Sometimes going to see a show is a better investment for me than buying the album, if the choice comes to that. What do all of you connoisseurs out there think?

Tomorrow I am going to see a friend’s band play. The last time I saw him he described his music as “Dracula Folk.” We’ll see if my neck gets good and bitten this time around. I’d better bring some garlic.

So here’s to all those struggling artists, to those impassioned collectives of soul and raw ability to articulate our most profound disappointments and hopes.

Sunday, March 19, 2006

Egomaniac slide show

The pictures seemed to go over well last time (hooray for you faithful commentors!) so I decided to throw some more on. I've recently purchased a digital camera and can now share a bit more of my life with all of you! (It also helped that I had a resident photographer visiting.) So here's a peek at how I spend my days out on the West Coast...

"There used to be a bridge here!"

even bikes need some lovin'

gazing out over False Creek

the gardens at UBC

Catching a downtown sunset

sitting on the driftwood

Breathing in the cedars

Sippin a JJ Bean java at Granville Market

Well how did this one sneak in!

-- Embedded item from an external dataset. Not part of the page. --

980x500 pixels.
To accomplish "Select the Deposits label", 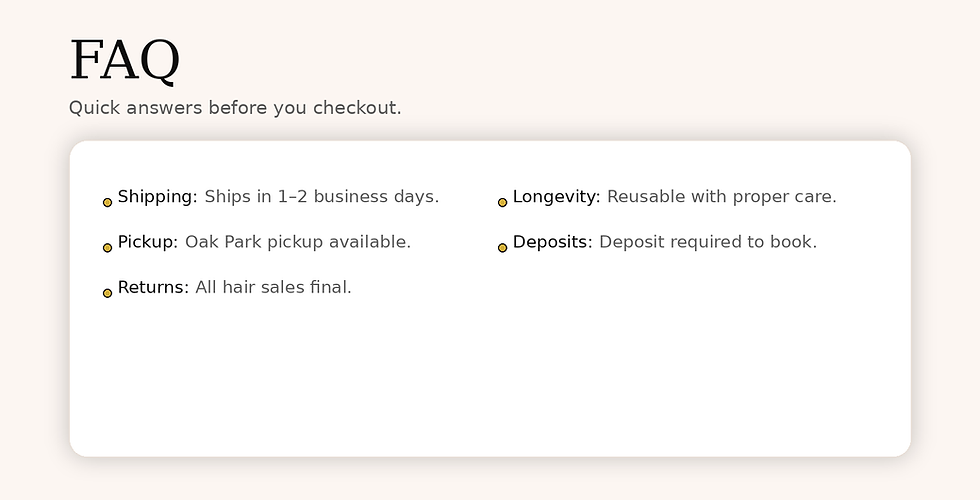I will pos(552,242).
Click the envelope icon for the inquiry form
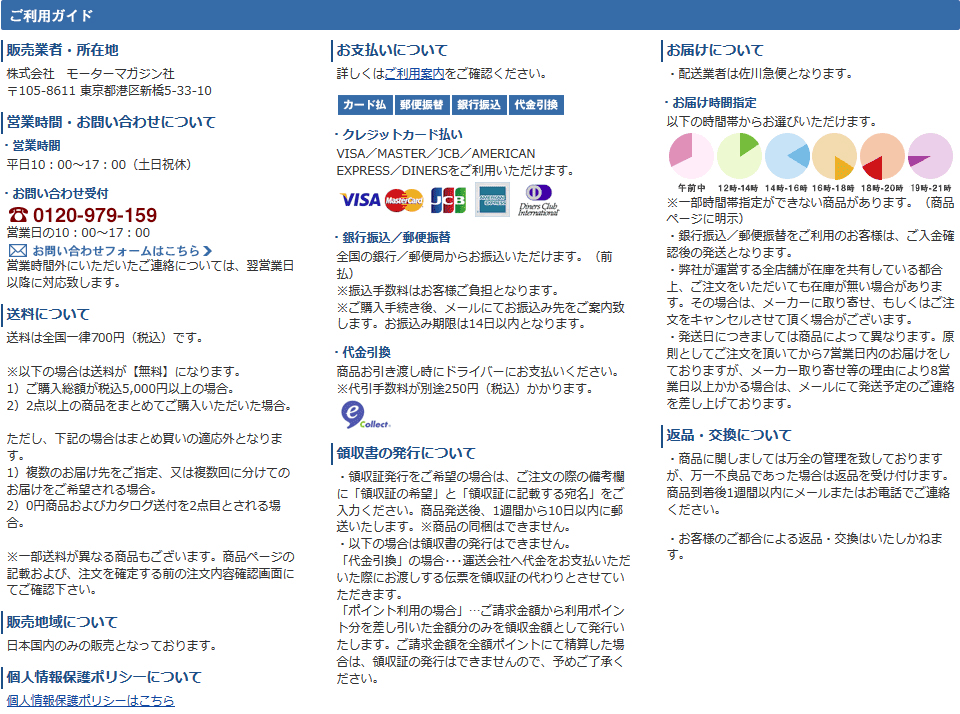Screen dimensions: 960x714 tap(17, 250)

Ok I promise, no more cheesy pictures. I couldn't resist, the composition on the left side was just so exquisite...

Sometimes just the presence of another person can be a vacation in itself, a time of rest, a time for renewal and a break from the regular patterns of our life. Sometimes you don't need exotic foods or a plane ticket, for another soul is enough to grab you by the wrists--as if you were a child swinging between grown-ups on a warm summer night's walk--and throw you to the sky. Monday faces me with promise and the gift of chosen solitude; with words to be written and plans to be settled. Henry Wadsworth Longfellow once said that Sunday is the golden clasp that binds together the volume of the week. Mondays would then be the first few pages, possessing the power to set you on your course for the week, to reel you in or turn you off, to push you with gusts of possibility forward into all those days not yet lived. Enjoy it folks.

Wednesday, March 15, 2006

I've had little time to post...

because what I like to do the most,

is walk round English Bay with Mark

just before the world grows dark,

then waking to a rare clear west coast noon,

and later ski beneath the moon.

So all my time's been taken up-- and more
by candle light moments by the shore

and bike rides through the cherry trees.

So please re-join me soon to find,
more posts of a slightly different kind,
for until then you'll find me glad
to spend my days with this here lad!